8.1 Effect sizes
An effect size is a quantitative description of the strength of a phenomenon (phenomenon means thing being studied). The larger the value, the stronger the phenomenon (e.g., bigger mean differences or stronger relationship). Whereas the p-value tells us about the statistical significance of an effect, the effect size tells us the practical significance, or how much we should care about the significance.
Types of effect sizes
There are two basic effect sizes we tend to talk about:
The d family of effect sizes are standardized mean differences. They start at 0 (no mean difference) and can go up to infinity, with larger values meaning larger standardized mean differences. Some of the effect sizes in this family:
Cohen’s d is perhaps the most popular standardized mean difference effect size. Generally, the equation is the mean difference divided by the pooled standard deviation, but in reality the equation differs based on a variety of scenarios and whether you are using a one-sample, independent samples, or paired samples t-test.
Hedge’s g is a less biased version of Cohen’s d. Cohen’s d is particularly problematic for small sample sizes, so Hedge’s g is generally preferred, but you’ll see that not all statistical programs provide this effect size. It’s not that difficult to calculate Hedge’s g based on Cohen’s d, but just keep this information in mind.

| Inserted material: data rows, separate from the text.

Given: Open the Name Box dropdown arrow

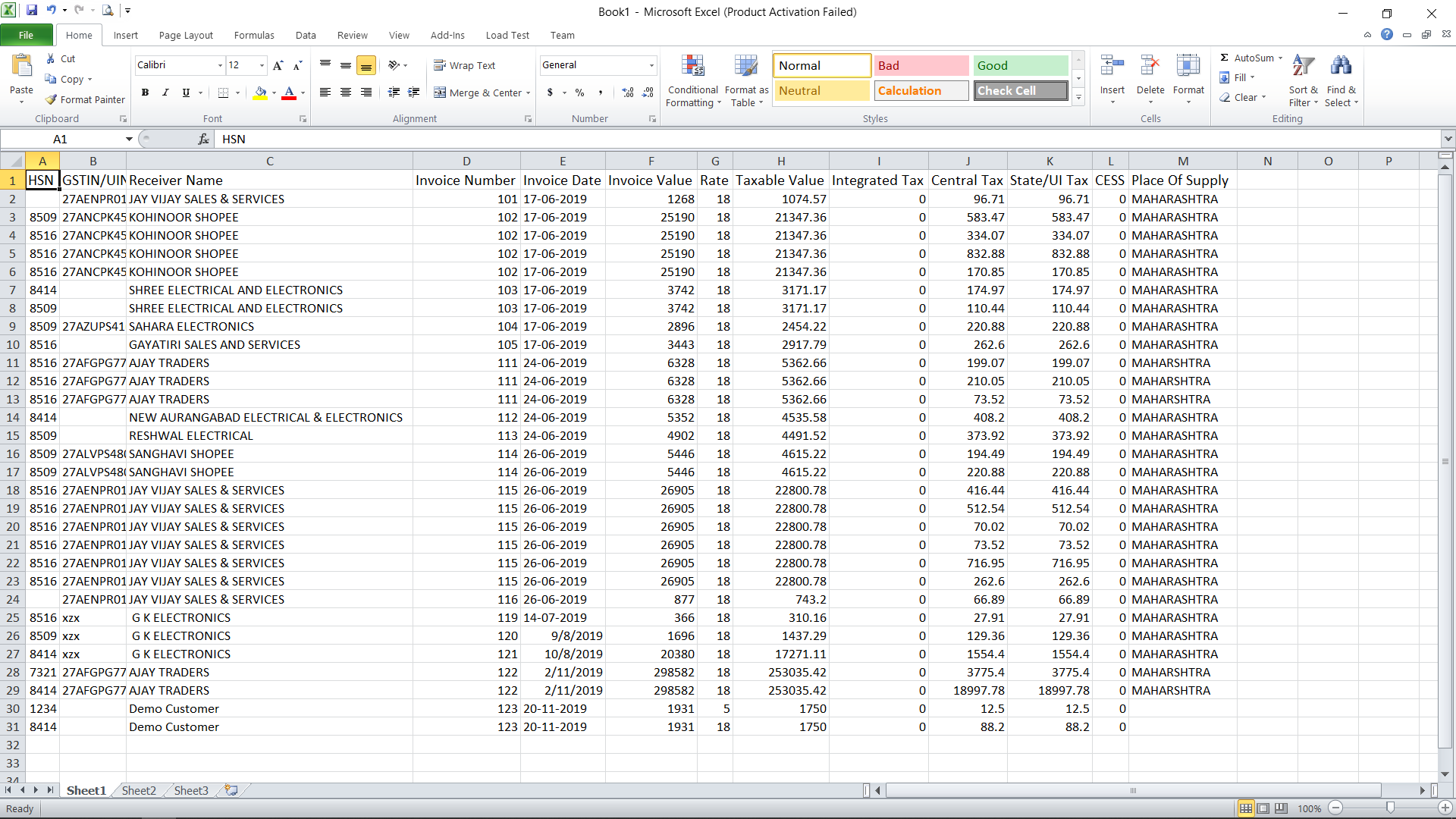Looking at the screenshot, I should [129, 139].
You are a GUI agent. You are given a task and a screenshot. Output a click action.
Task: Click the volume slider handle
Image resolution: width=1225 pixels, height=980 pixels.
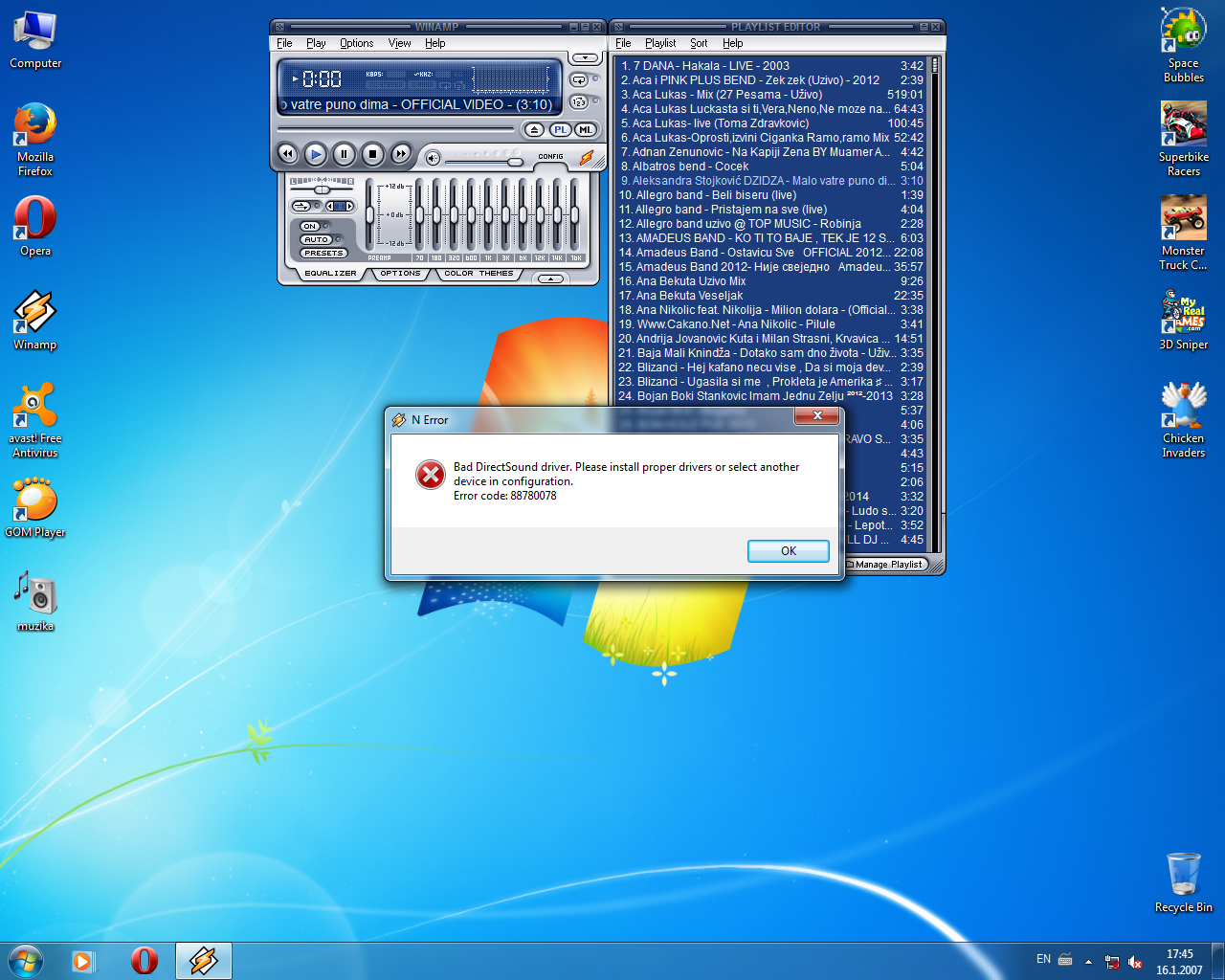point(515,161)
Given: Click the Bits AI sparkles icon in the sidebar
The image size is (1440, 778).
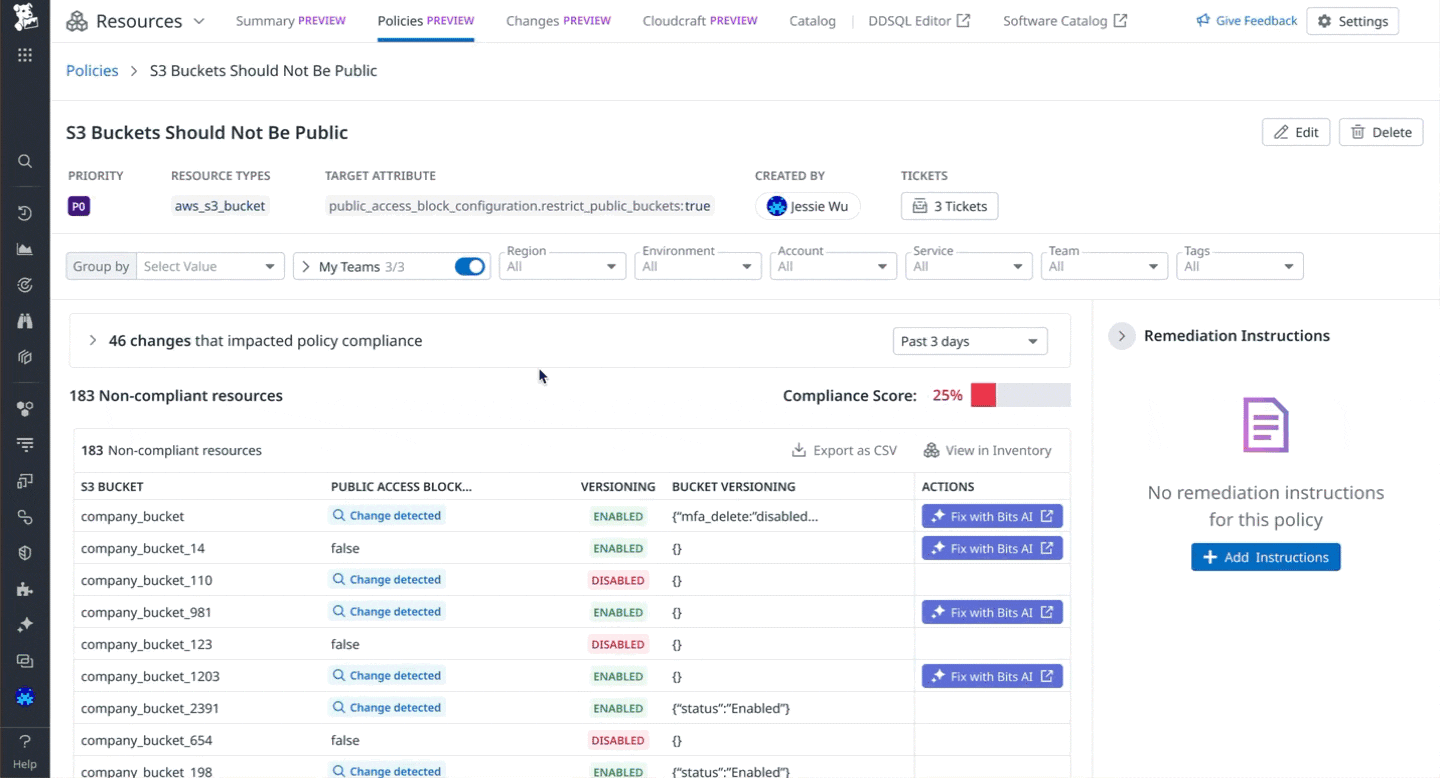Looking at the screenshot, I should click(24, 625).
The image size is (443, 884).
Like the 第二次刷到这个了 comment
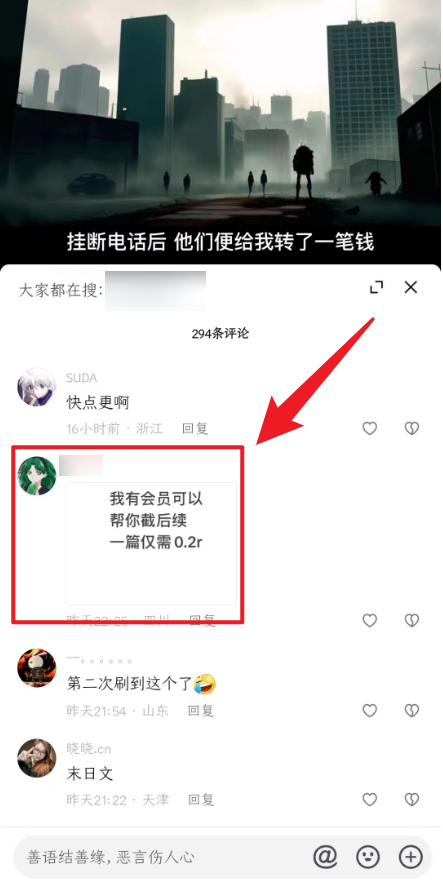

The r family of effect sizes are measures of strength of association. They range from -1 to +1 such that 0 is no relationship and |1| is a perfect relationship between the variables. As you’ll read about in the correlation and regression chapters, this family of effect sizes can describe the proportion of variance explained by squaring the correlation (e.g., with a correlation of r = .8, then the r-squared is .82 or .8 * .8 which is 64% variance explained). Some of the effect sizes in this family:
r is a correlation. It’s a standardized measure of the strength of association where r = -1 or +1 means a perfect relationship and r = 0 is no relationship at all. We typically work with Pearson’s correlation, but we will also learn about Spearman correlation and rho.
\(\eta^2\) (eta-squared) measures the proportion of variance in the dependent variable associated with the different groups of the independent variable. This is considered a biased estimate, especially when trying to compare values across studies, so there are two more preferred effect sizes. We’ll cover the difference between these three in a later chapter (ANOVA).
\(\eta^2_p\) (partial eta-squared) is calculated slightly differently and is considered a less biased estimate (again, we’ll learn about this in a later chapter). This can allow for better comparisons of effect sizes across studies. It’s still not perfect, though.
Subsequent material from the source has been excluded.